基于母乳生物标志物的产妇泌乳启动延迟预警模型构建与验证

Construction of warning model of maternal lactation initiation delay based on breast milk biomarkers and its verification

  • 摘要:
    目的 构建基于母乳生物标志物的产妇泌乳启动延迟预警模型并评估其效能。
    方法 选取486例产妇作为研究对象,按7∶3比例分为建模组340例和验证组146例,并将建模组产妇根据是否泌乳启动成功分为泌乳启动成功组255例和泌乳启动延迟组85例。采用Logistic回归分析明确产妇泌乳Ⅱ期启动延迟的影响因素。采用R软件构建预测产妇泌乳Ⅱ期启动延迟风险的列线图模型,通过受试者工作特征(ROC)曲线和校准曲线评估列线图模型的区分度和一致性。
    结果 泌乳启动延迟组年龄31~40岁者占比、初产妇占比、剖宫产者占比和母乳中钠离子、蛋白质水平均高于泌乳启动成功组,母乳中乳糖、柠檬酸盐水平低于泌乳启动成功组,差异有统计学意义(P<0.05)。
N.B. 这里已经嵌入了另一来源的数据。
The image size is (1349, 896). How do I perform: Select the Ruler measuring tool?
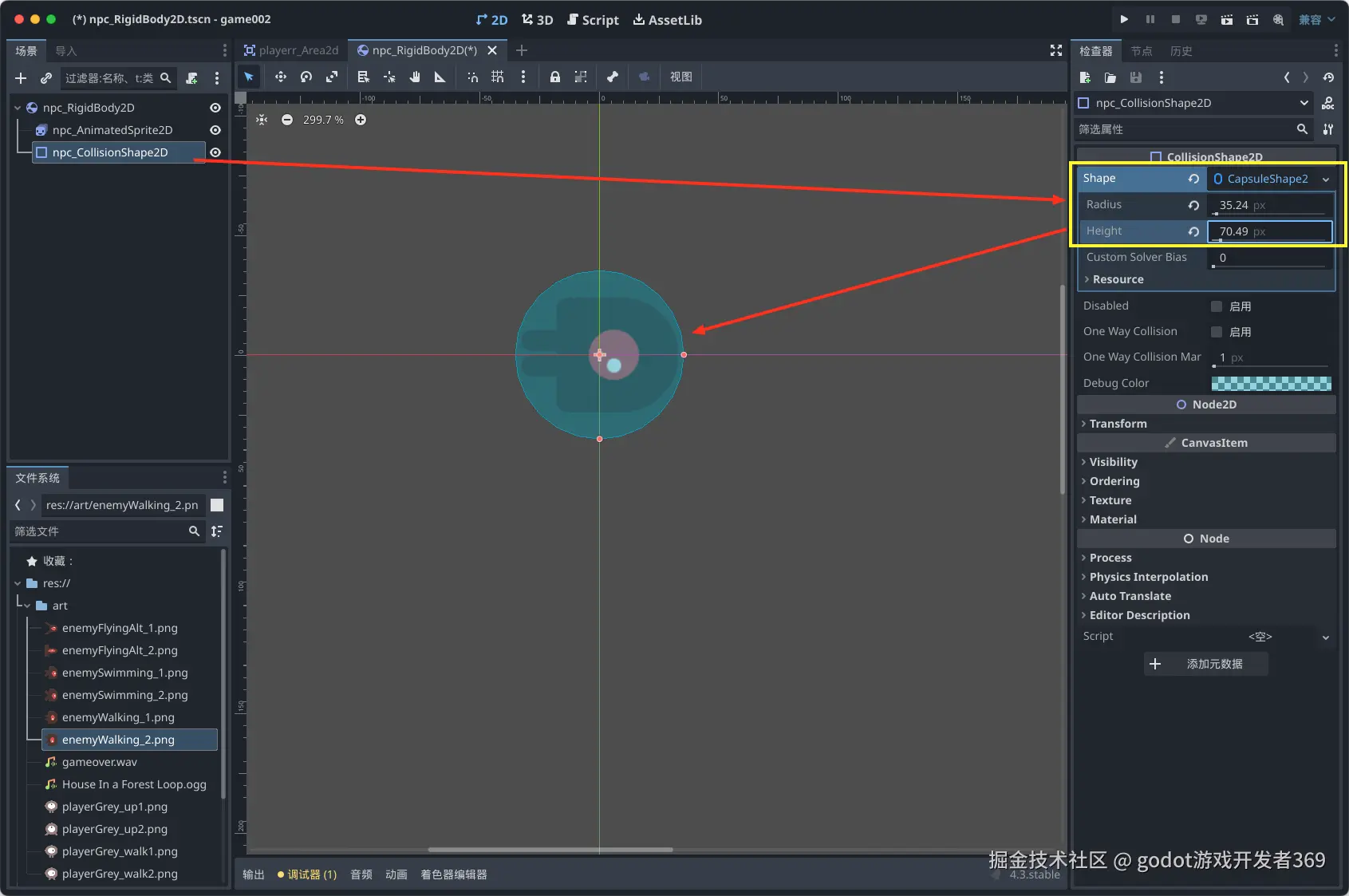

多因素Logistic回归分析显示,母乳中钠离子、乳糖、柠檬酸盐水平是产妇泌乳Ⅱ期启动延迟的影响因素(P<0.05)。ROC曲线显示,列线图模型在建模组和验证组中预测泌乳Ⅱ期启动延迟的曲线下面积(AUC)均为0.998; Hosmer-Lemeshow拟合优度检验显示,列线图模型的校准曲线预测值与实际值基本一致(建模组χ2=6.062, P=0.511; 验证组χ2=7.288, P=0.506)。
    结论 基于母乳生物标志物乳糖、钠离子、柠檬酸盐构建的预测产妇泌乳Ⅱ期启动延迟风险的列线图模型, 一致性和区分度均较好。

     

    Abstract:
    Objective To construct an early warning model of delayed initiation of maternal lactation based on breast milk biomarkers and to evaluate its effectiveness.
    Methods A total of 486 puerperae were selected as study objects, and were divided into modeling group (340 cases) and verification group (146 cases) according to a ratio of 7∶3, the modeling group was further divided into delayed lactation initiation group (85 cases) and successful lactation initiation group (255 cases) according to whether the lactation initiation was successful. Logistic regression was used to analyze risk factors for delayed initiation of maternal stage Ⅱ lactation. R software was applied to construct a nomogram model for predicting the risk of delayed initiation of maternal stage Ⅱ lactation. The receiver operating characteristic (ROC) curve and calibration curve were used to evaluate the differentiation and consistency of the nomogram models.
    Results The proportions of patients aged 31 to 40 years old, primipara, cesarean section, and the sodium ion concentration and protein level in the delayed lactation initiation group were greatly higher than those in successful lactation initiation group, the lactose and citrate levels were lower than those in the successful lactation initiation group (P < 0.05). The multivariate Logistic analysis showed that sodium ion, lactose and citrate levels were the influencing factors of delayed initiation of stage Ⅱ lactation (P < 0.05). ROC curve showed that the area under the curve (AUC) of the nomogram model for predicting lactation stage Ⅱ initiation delay was 0.998 in both the modeling group and the validation group. Hosmer-Lemeshow goodness of fit test showed that the predicted value of calibration curve of the nomogram model was basically consistent with the actual value (modeling group: χ2=6.062, P=0.511; verification group: χ2=7.288, P=0.506).
    Conclusion The nomogram model based on lactose, sodium ion and citrate of breast milk biomarkers to predict the risk of delayed initiation of puerpera lactation stage Ⅱ has good consistency and discrimination.